WHAT THE EXERCISE ASKS | Your answer should be the records, restated word for word.
____
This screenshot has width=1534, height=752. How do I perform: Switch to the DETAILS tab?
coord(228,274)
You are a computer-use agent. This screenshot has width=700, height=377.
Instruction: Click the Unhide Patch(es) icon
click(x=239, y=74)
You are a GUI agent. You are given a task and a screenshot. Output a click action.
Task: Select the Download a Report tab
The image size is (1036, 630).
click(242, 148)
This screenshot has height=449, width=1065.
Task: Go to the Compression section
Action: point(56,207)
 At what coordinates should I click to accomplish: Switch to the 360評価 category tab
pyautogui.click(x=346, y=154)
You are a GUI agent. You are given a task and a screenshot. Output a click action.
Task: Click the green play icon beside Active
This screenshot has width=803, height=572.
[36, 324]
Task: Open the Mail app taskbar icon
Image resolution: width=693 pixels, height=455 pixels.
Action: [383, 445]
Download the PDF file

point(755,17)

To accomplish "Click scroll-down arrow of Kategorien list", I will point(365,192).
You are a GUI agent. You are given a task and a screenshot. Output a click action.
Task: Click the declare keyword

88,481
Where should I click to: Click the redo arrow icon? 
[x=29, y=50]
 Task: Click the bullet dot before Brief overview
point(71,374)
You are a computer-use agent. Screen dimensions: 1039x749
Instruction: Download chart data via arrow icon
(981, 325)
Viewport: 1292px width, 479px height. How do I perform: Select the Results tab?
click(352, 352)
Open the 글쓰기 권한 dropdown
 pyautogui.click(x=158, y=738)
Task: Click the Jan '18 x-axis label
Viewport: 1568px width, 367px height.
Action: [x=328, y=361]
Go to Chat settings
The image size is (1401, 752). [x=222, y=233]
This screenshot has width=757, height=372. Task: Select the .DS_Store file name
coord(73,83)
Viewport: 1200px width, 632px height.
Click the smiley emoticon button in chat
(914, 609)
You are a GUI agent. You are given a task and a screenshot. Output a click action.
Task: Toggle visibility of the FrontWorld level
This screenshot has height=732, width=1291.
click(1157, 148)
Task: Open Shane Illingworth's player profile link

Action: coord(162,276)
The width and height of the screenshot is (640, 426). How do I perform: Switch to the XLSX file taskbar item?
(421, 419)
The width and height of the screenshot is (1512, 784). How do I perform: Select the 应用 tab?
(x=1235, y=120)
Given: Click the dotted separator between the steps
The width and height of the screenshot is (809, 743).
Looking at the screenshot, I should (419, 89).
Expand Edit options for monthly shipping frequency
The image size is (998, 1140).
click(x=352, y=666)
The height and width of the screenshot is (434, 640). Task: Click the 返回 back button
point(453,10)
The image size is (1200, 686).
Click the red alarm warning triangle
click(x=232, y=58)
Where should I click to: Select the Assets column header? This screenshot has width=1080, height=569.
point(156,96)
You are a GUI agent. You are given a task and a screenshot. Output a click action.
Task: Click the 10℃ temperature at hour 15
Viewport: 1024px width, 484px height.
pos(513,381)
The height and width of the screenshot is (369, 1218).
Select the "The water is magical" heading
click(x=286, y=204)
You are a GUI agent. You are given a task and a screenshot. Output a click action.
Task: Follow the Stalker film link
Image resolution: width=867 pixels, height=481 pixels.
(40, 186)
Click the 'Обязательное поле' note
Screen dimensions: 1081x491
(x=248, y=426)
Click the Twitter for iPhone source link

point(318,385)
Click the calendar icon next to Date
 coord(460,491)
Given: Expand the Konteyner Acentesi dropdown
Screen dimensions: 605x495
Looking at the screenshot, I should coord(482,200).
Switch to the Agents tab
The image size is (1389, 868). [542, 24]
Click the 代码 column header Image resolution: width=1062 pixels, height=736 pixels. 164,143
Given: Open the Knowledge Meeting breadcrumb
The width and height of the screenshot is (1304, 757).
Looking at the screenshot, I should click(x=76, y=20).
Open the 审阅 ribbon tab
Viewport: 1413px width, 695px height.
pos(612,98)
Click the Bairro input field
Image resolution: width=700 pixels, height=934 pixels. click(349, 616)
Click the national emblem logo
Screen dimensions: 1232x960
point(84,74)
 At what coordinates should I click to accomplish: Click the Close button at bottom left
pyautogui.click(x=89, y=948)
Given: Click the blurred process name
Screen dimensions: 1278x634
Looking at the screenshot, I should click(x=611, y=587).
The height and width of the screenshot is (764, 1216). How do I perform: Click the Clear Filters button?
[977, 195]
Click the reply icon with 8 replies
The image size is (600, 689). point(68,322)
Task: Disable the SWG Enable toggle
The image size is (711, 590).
____
RESPONSE BELOW |
This screenshot has width=1534, height=752. How do I perform: Switch to the DETAILS tab?
coord(228,274)
You are a computer-use agent. This screenshot has width=700, height=377.
Instruction: Click the Unhide Patch(es) icon
click(x=239, y=74)
You are a GUI agent. You are given a task and a screenshot. Output a click action.
Task: Select the Download a Report tab
The image size is (1036, 630).
click(242, 148)
This screenshot has height=449, width=1065.
Task: Go to the Compression section
Action: point(56,207)
 At what coordinates should I click to accomplish: Switch to the 360評価 category tab
pyautogui.click(x=346, y=154)
You are a GUI agent. You are given a task and a screenshot. Output a click action.
Task: Click the green play icon beside Active
This screenshot has width=803, height=572.
[36, 324]
Task: Open the Mail app taskbar icon
Image resolution: width=693 pixels, height=455 pixels.
Action: [383, 445]
Download the PDF file

point(755,17)

To accomplish "Click scroll-down arrow of Kategorien list", I will point(365,192).
You are a GUI agent. You are given a task and a screenshot. Output a click action.
Task: Click the declare keyword

88,481
Where should I click to: Click the redo arrow icon? 
[x=29, y=50]
 Task: Click the bullet dot before Brief overview
point(71,374)
You are a computer-use agent. Screen dimensions: 1039x749
Instruction: Download chart data via arrow icon
(981, 325)
Viewport: 1292px width, 479px height. How do I perform: Select the Results tab?
click(352, 352)
Open the 글쓰기 권한 dropdown
 pyautogui.click(x=158, y=738)
Task: Click the Jan '18 x-axis label
Viewport: 1568px width, 367px height.
Action: [x=328, y=361]
Go to Chat settings
The image size is (1401, 752). [x=222, y=233]
This screenshot has width=757, height=372. Task: Select the .DS_Store file name
coord(73,83)
Viewport: 1200px width, 632px height.
Click the smiley emoticon button in chat
(914, 609)
You are a GUI agent. You are given a task and a screenshot. Output a click action.
Task: Toggle visibility of the FrontWorld level
This screenshot has height=732, width=1291.
click(1157, 148)
Task: Open Shane Illingworth's player profile link

Action: coord(162,276)
The width and height of the screenshot is (640, 426). How do I perform: Switch to the XLSX file taskbar item?
(421, 419)
The width and height of the screenshot is (1512, 784). How do I perform: Select the 应用 tab?
(x=1235, y=120)
Given: Click the dotted separator between the steps
The width and height of the screenshot is (809, 743).
Looking at the screenshot, I should (419, 89).
Expand Edit options for monthly shipping frequency
The image size is (998, 1140).
click(x=352, y=666)
The height and width of the screenshot is (434, 640). Task: Click the 返回 back button
point(453,10)
The image size is (1200, 686).
Click the red alarm warning triangle
click(x=232, y=58)
Where should I click to: Select the Assets column header? This screenshot has width=1080, height=569.
point(156,96)
You are a GUI agent. You are given a task and a screenshot. Output a click action.
Task: Click the 10℃ temperature at hour 15
Viewport: 1024px width, 484px height.
pos(513,381)
The height and width of the screenshot is (369, 1218).
Select the "The water is magical" heading
click(x=286, y=204)
You are a GUI agent. You are given a task and a screenshot. Output a click action.
Task: Follow the Stalker film link
Image resolution: width=867 pixels, height=481 pixels.
(40, 186)
Click the 'Обязательное поле' note
Screen dimensions: 1081x491
(x=248, y=426)
Click the Twitter for iPhone source link

point(318,385)
Click the calendar icon next to Date
 coord(460,491)
Given: Expand the Konteyner Acentesi dropdown
Screen dimensions: 605x495
Looking at the screenshot, I should coord(482,200).
Switch to the Agents tab
The image size is (1389, 868). [542, 24]
Click the 代码 column header Image resolution: width=1062 pixels, height=736 pixels. 164,143
Given: Open the Knowledge Meeting breadcrumb
The width and height of the screenshot is (1304, 757).
Looking at the screenshot, I should click(x=76, y=20).
Open the 审阅 ribbon tab
Viewport: 1413px width, 695px height.
pos(612,98)
Click the Bairro input field
Image resolution: width=700 pixels, height=934 pixels. click(349, 616)
Click the national emblem logo
Screen dimensions: 1232x960
point(84,74)
 At what coordinates should I click to accomplish: Click the Close button at bottom left
pyautogui.click(x=89, y=948)
Given: Click the blurred process name
Screen dimensions: 1278x634
Looking at the screenshot, I should click(x=611, y=587).
The height and width of the screenshot is (764, 1216). How do I perform: Click the Clear Filters button?
[977, 195]
Click the reply icon with 8 replies
The image size is (600, 689). point(68,322)
Task: Disable the SWG Enable toggle
The image size is (711, 590).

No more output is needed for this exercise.